Forget New York, London and Paris – the old establishment is being challenged by a new order of art communities seizing the contemporary art agenda around the world.

Phaidon reveals the twelve global cities to watch for exciting contemporary art: Beirut, Bogotá, Cluj, Delhi, Istanbul, Johannesburg, Lagos, San Juan, São Paulo, Seoul, Singapore and Vancouver.

This comprehensive volume covers the exciting and important contemporary art happening in each of these locations through selections made by curators intimately involved in each of the twelve cities.

Exploring the artistic heritage, cultural climate and contemporary milieu of these emerging cities, this ground-breaking book features a variety of photography, painting, sculpture, installation, video, performance and new media works by this new generation of artists gaining prominence on the international art circuit.

Features a unique, special format jacket, printed on both sides, that folds out in to a large ‘flag’ with a graphic symbol representing each city; extending the ‘new international’ design concept that under-pins the book’s design structure.
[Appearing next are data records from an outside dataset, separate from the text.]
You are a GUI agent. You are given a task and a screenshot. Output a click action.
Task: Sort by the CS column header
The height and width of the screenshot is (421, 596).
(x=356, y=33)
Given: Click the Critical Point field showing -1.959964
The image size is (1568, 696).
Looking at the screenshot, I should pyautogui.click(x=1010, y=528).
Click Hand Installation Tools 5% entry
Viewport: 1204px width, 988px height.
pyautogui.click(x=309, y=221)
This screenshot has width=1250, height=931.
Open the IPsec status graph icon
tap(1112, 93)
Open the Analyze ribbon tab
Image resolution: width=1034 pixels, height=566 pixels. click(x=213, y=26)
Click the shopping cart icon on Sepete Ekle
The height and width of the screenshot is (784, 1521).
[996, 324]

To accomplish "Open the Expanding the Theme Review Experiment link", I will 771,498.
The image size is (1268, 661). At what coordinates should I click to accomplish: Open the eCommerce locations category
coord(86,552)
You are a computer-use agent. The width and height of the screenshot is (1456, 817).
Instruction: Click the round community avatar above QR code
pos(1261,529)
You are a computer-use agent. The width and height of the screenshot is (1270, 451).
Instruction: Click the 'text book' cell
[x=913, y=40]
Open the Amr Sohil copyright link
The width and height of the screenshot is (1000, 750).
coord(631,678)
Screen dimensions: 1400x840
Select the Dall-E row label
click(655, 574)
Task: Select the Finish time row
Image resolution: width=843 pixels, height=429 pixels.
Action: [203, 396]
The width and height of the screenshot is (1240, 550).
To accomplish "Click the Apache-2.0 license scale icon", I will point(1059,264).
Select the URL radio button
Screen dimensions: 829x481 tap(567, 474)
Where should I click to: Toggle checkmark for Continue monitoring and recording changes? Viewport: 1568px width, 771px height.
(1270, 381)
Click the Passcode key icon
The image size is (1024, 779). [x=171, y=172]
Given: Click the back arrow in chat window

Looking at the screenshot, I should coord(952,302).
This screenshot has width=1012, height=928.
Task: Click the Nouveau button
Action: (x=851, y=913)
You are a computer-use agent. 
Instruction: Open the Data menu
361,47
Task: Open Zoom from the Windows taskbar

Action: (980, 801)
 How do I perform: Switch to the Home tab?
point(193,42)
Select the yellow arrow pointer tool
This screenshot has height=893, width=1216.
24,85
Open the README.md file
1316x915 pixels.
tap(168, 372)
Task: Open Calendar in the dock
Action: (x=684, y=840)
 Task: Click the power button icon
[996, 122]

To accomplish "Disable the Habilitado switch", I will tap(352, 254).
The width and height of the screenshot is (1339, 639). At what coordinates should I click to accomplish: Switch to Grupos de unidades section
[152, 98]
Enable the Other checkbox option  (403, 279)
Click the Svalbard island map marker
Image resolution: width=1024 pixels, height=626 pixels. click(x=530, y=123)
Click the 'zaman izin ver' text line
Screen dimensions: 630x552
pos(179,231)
An essential and wide ranging perspective on today’s avant-garde artists, shaping the future of art.

ABOUT THE BOOK

Today the art world is more of a world in every sense, with a larger population, a wider territory and a greater number of nationalities. Its prevailing conversation, however, has yet to catch up. Art Cities of the Future: 21st Century Avant-Gardes uncovers twelve distinct avant-gardes that have emerged around the world in recent decades. Twelve curators each selected eight artists to represent the avant-garde of a specific city. These artists are senior figures or newer faces, artists working in familiar mediums or inventing their own, but they all share two qualities: a commitment to experimental art and a dedication to their local milieu. In dialogue with larger concerns, their unique sensibility can be found nowhere else. Lively, thought-provoking, comprehensive, and packed with more than 500 images, this book widens the expected historical narrative, allowing us to imagine a future of diverse aesthetics and shared concerns in the common language of contemporary art.